Many of the hurdles that Durham is experiencing are shared by cities around the world: legacies of distrust resulting from disastrous past city planning initiatives; large amounts of destabilizing global capital coming in from elsewhere; state and federal governments that explicitly limit cities’ ability to solve their own problems; and crumbling public housing infrastructure due to years of deferred investment.

In response, Durham developed several new institutions and actions to bring in new voices. They include a racial equity task force that will come up with concrete recommendations to help the city function more fairly; a series of “community conversations” held around Durham to discuss the city’s budget process; a new participatory budgeting process that will allow the public to determine how $2.4 million should be spent; a focus on diversifying city boards and committees; and an Equitable Community Engagement Blueprint to guide future development.

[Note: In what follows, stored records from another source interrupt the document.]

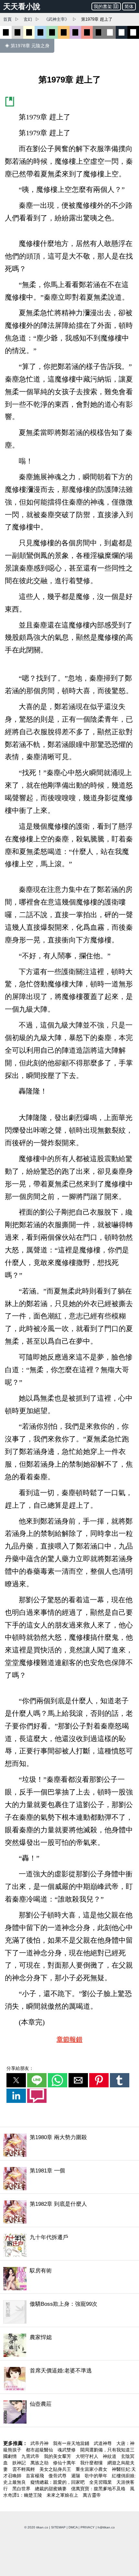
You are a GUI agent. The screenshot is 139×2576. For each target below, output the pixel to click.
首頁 (7, 19)
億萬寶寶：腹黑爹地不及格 (99, 2488)
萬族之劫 (40, 2462)
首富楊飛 (35, 2475)
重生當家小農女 (92, 2469)
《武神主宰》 (56, 19)
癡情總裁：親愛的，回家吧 (58, 2482)
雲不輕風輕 (24, 2469)
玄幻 (28, 19)
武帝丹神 (40, 2443)
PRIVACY (87, 2527)
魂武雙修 (67, 2449)
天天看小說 (21, 6)
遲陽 (76, 2475)
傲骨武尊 (58, 2475)
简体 (129, 6)
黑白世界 (22, 2488)
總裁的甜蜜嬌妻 (51, 2488)
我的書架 (103, 6)
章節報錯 (69, 2039)
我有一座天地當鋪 (72, 2443)
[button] (16, 2080)
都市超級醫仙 (40, 2449)
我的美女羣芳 (58, 2456)
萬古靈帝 (92, 2495)
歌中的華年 (97, 2475)
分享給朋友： (20, 2068)
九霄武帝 (31, 2456)
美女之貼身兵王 (55, 2469)
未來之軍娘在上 (63, 2495)
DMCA (73, 2527)
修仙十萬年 (65, 2462)
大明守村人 (88, 2456)
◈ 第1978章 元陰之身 (27, 45)
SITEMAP (58, 2527)
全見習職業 (101, 2482)
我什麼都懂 (92, 2462)
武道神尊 (103, 2443)
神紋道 (110, 2456)
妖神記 (19, 2462)
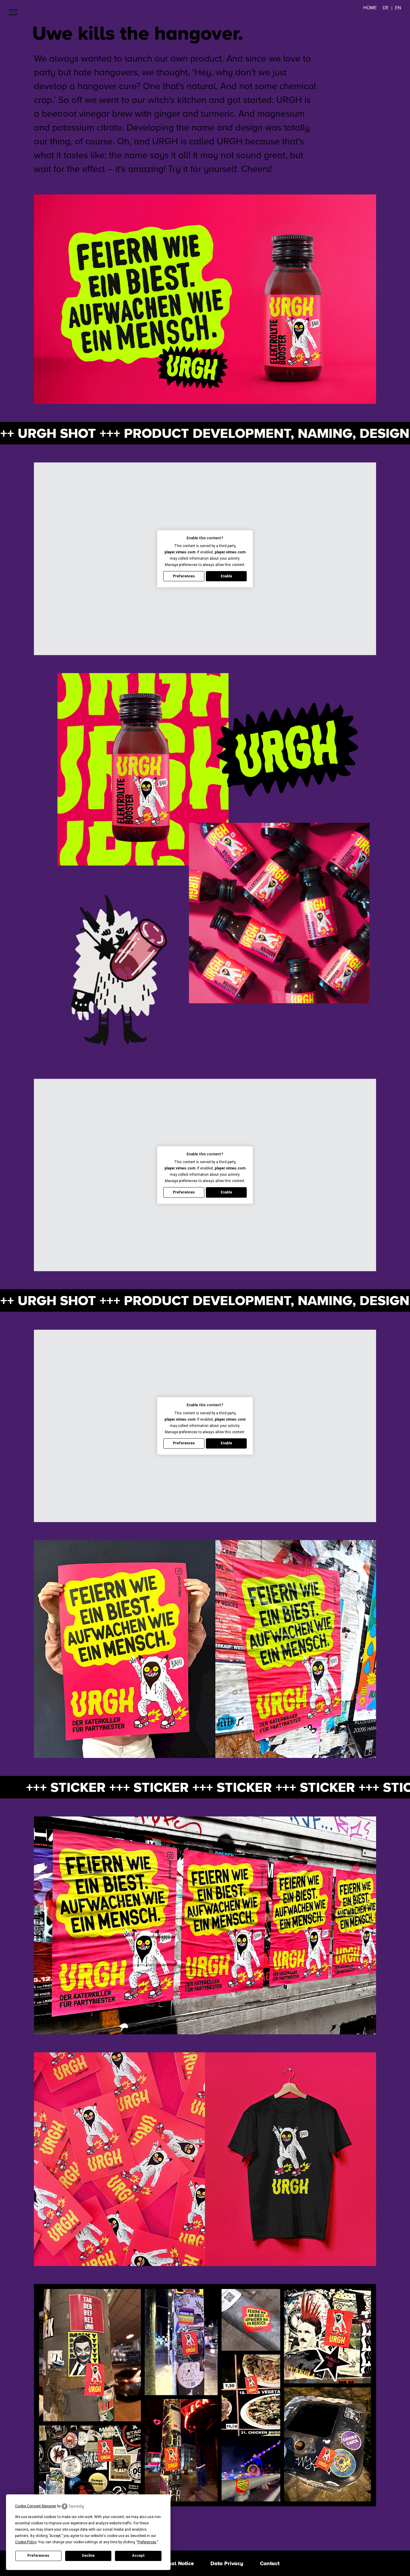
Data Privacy (226, 2563)
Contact (269, 2563)
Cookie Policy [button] (25, 2542)
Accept (138, 2555)
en (398, 8)
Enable (226, 576)
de (386, 8)
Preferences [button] (146, 2542)
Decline (88, 2555)
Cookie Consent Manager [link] (35, 2506)
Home (370, 8)
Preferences (38, 2555)
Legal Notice (178, 2563)
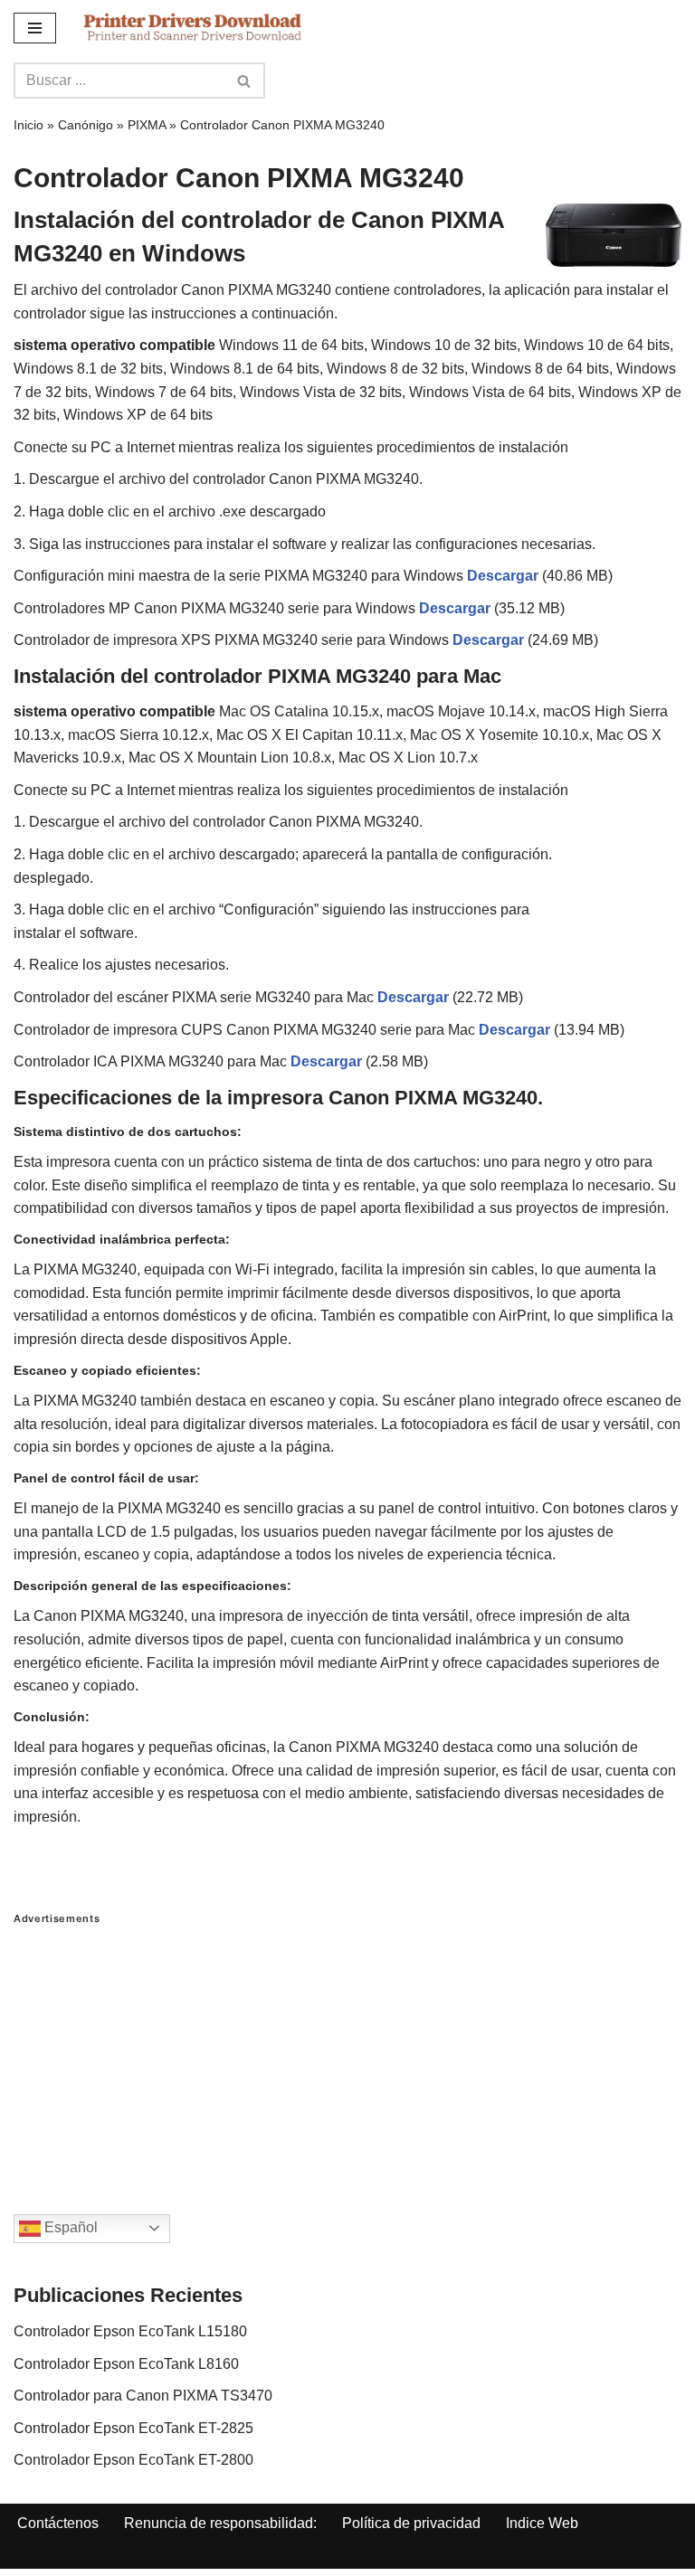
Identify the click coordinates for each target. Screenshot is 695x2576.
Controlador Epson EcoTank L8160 (126, 2364)
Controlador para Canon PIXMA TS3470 (143, 2395)
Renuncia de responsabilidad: (220, 2523)
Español (69, 2227)
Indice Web (542, 2523)
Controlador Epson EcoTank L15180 (130, 2331)
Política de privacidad (411, 2523)
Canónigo (85, 125)
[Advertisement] (347, 2051)
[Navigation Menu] (35, 28)
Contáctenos (58, 2523)
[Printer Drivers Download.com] (192, 28)
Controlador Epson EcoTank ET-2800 (133, 2459)
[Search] (244, 80)
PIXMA (147, 125)
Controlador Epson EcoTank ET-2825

Bringing in new voices is a work in progress, said Johnson, but it is one that Durham—and all city governments—need to proactively engage in. After all, she said, cities are where people are going to be in the future. “And this is the level of government that’s most accessible. Our decisions most directly impact our people.”

In Atlanta, Odetta MacLeish-White has a similar task, but with a slightly different perspective. She is the managing director of the Transformation Alliance, a collaboration of nonprofit organizations, universities, and government that aims to ensure that the benefits of MARTA, the city’s rail system, are shared by all of the city’s residents.

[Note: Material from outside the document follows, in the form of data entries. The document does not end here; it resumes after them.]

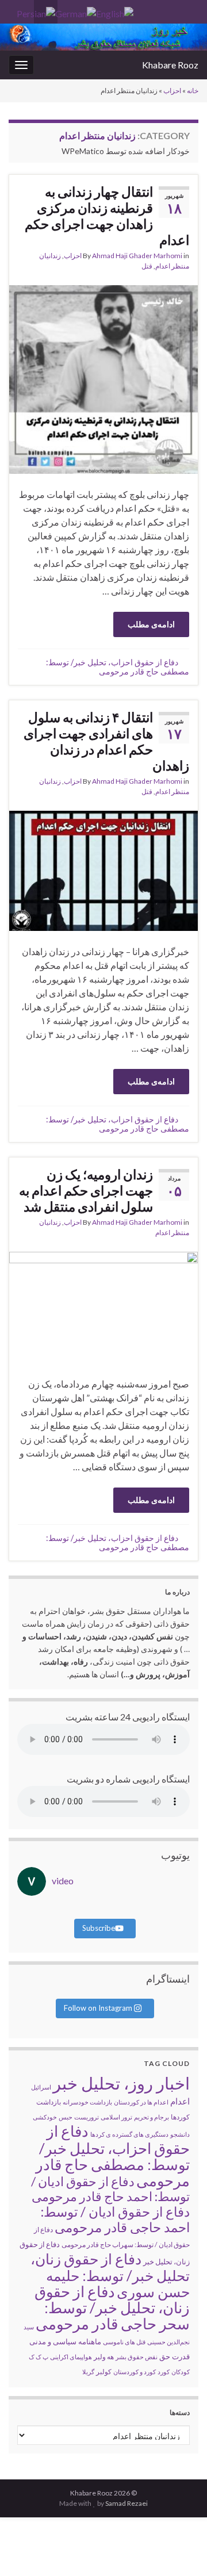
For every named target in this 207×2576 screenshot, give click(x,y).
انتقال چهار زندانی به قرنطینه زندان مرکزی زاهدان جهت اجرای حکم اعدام (107, 215)
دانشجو (180, 2134)
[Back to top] (26, 2550)
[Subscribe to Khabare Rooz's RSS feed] (14, 9)
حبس (65, 2117)
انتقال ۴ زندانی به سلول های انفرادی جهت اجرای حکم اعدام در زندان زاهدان (106, 741)
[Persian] (36, 12)
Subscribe (98, 1928)
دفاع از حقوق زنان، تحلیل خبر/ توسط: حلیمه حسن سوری (110, 2275)
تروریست (86, 2117)
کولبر (104, 2371)
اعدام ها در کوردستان (141, 2102)
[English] (114, 12)
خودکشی (45, 2117)
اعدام (180, 2101)
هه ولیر (104, 2356)
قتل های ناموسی (124, 2341)
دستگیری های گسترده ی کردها (129, 2134)
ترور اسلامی (116, 2117)
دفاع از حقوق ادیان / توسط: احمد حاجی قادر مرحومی (115, 2219)
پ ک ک (38, 2356)
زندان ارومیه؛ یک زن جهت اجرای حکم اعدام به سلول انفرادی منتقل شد (86, 1190)
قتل (146, 266)
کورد (164, 2371)
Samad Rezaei (126, 2503)
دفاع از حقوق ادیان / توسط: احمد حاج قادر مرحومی (110, 2189)
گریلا (88, 2371)
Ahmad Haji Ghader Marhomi (137, 255)
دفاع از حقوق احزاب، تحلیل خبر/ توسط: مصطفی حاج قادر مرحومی (117, 666)
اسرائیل (41, 2087)
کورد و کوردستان (134, 2371)
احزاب (172, 90)
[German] (75, 12)
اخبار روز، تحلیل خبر (121, 2083)
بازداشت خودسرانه (87, 2102)
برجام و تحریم (151, 2117)
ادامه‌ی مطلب (151, 624)
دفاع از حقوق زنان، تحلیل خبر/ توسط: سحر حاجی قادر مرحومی (112, 2307)
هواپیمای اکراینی (71, 2356)
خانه (192, 90)
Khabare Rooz (170, 64)
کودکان (180, 2371)
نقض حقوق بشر (137, 2356)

In a way, the organization is trying to unwind some of the gentrification that was unwittingly caused by the city’s famed BeltLine. Today, Atlanta has the worst income inequality among American cities—and that translates into measurable disparities.

For instance, life expectancy for residents living near MARTA’s Oakland City Station, a primarily African American neighborhood, is 72 years; for those living near Buckhead Station—a much more upscale area—the average life expectancy is 82 years. “That’s a lot of life to be denied because of your race,” said MacLeish-White.

That is the kind of thing the Transformation Alliance is trying to gradually address with its initiatives. “We have twin North Stars,” said MacLeish-White. “They are the centrality of transit, and being explicit about race and racism.”

The group has developed an “equity evaluator,” a tool that can be used to determine the potential benefits and damages of a given development or policy. Using scoring criteria, the assessment tool helps rank projects according to how they affect the city’s equity; MARTA is reportedly planning to incorporate its principles into its request for proposals (RFP) process.

The group has also focused on establishing “third spaces” for people of color. These are places away from home or work where Atlantans of all ages can rest, play, or hang out—without fear of being arrested. Currently, the Transformation Alliance is building sports fields under MARTA lines where young people can play soccer; the transit company is donating decommissioned rail cars that can be used as libraries or continuing education classrooms nearby.

There are other initiatives, too: a giant mural at the King Memorial MARTA station that was essentially crowdsourced by residents; the Transformation Academy, which teaches participants about the history of racism in Atlanta and what equitable, transit-oriented development looks like.

Ultimately, said MacLeish-White, in a metropolitan area that has been torn apart by urban renewal, racism, and development benefiting only some people, “we’re reknitting together the city.”

Amanda Abrams is a freelance business writer who has relocated to North Carolina, her home state, from Washington, D.C. Her work has appeared in Bloomberg’s CityLab, the Washington Post, the Daily Beast, and the Christian Science Monitor.